Hypnose : Mythe, réalité et précautions

ATTENTION : L’hypnose ne constitue aucunement un acte médical et ne saurait se substituer à un traitement médical. Avant de consulter un hypnothérapeute, vous devez vous assurer d’avoir fait tous les examens nécessaires pour ce qui relève de la médecine. De même n’interrompez jamais un traitement sans avis de votre médecin.

En hypnose, le cortex préfrontal, la zone du cerveau qui analyse et critique les informations, se met en pause. Ainsi nous sommes plus suggestibles.

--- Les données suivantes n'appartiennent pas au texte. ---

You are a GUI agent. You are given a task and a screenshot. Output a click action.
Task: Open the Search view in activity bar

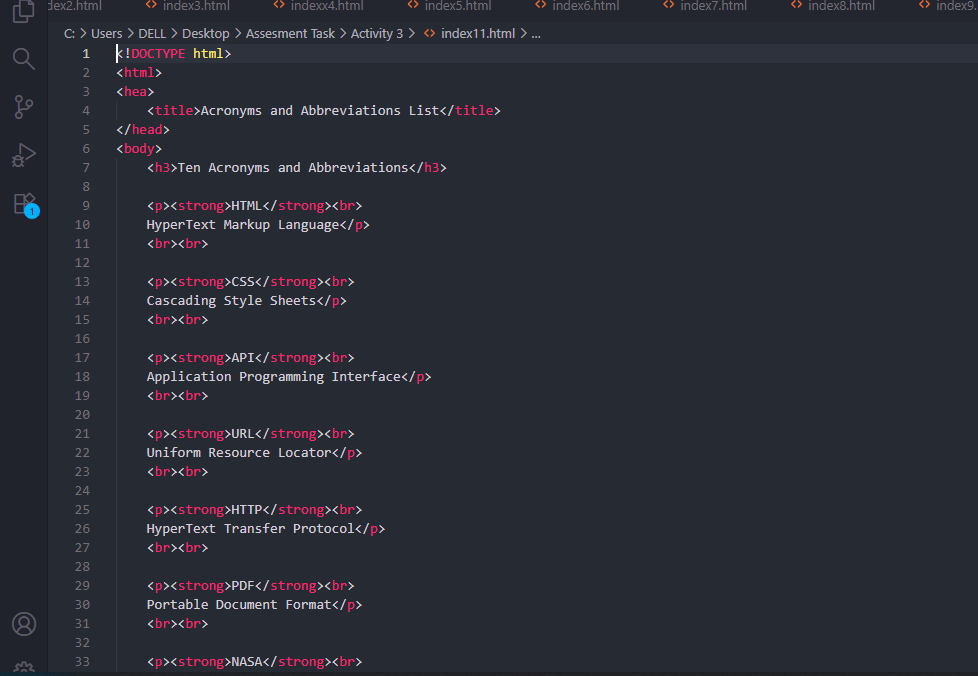pyautogui.click(x=24, y=58)
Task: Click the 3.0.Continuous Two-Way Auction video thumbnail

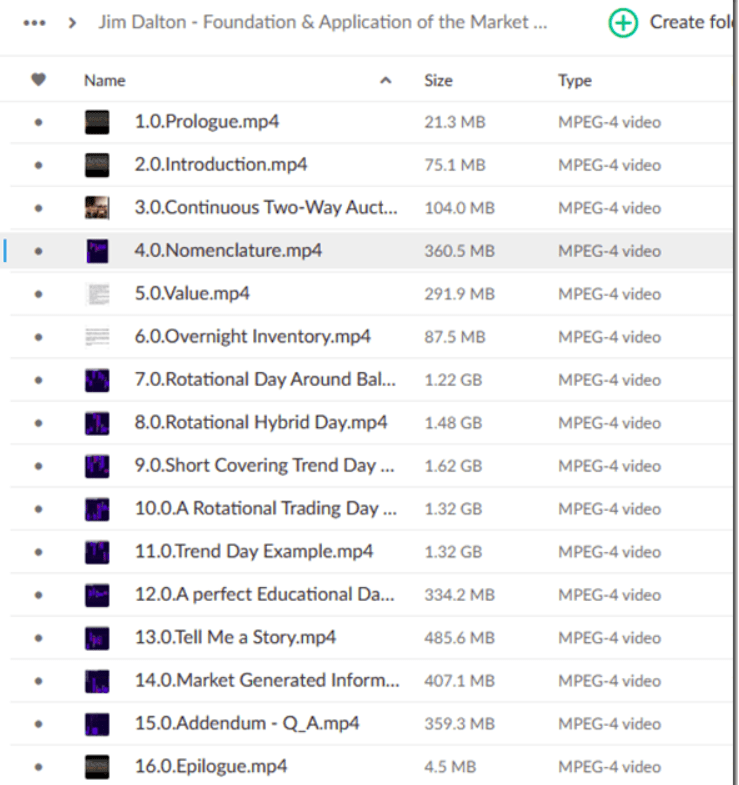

La réalité environnante, incluant les bruits autour, devient plus lointaine, et l’esprit conscient se focalise sur la vie intérieure. En hypnose on peut en quelque sort dire que l’on optimise la bande passante. Il ne s’agit ni d’une absence, ni d’une perte de contrôle, mais d’une focalisation extrême, d’une réorganisation de l’attention.

Non c’est un état naturel qui reste temporaire. Je vous guide systématiquement, pour que vous reveniez « ici et maintenant », bel et bien de retour dans un état de veille ordinaire, comme après un rêve éveillé.

Toute personne suivie par un psychiatre devra impérativement avoir l’accord de celui-ci avant toute séance d’hypnose, celle-ci pouvant être contre-indiquée dans le cas de certaines pathologies. Je pourrais s’il me semble que l’hypnose n’est pas l’outil adéquat pour vous, vous aiguiller vers d’autres professionnels qui seraient mieux à même de vous accompagner.

Après une séance, on peut se sentir :

– détendu, calme, car l’hypnose permet de réduire l’activité du système nerveux sympathique,

– « dans le cirage » quelques minutes,

– parfois fatigué,

– ému pendant un petit moment ; en très positif comme en moins confortable selon ce qui a été mis au travail durant la séance.

Si je fais en sorte d’accompagner dans la douceur, la thérapie reste un travail personnel, dans lequel les émotions jouent un rôle essentiel, et cela n’est pas toujours confortable. Au-delà de cette exploration, l’objectif reste d’atteindre mieux-être et harmonie.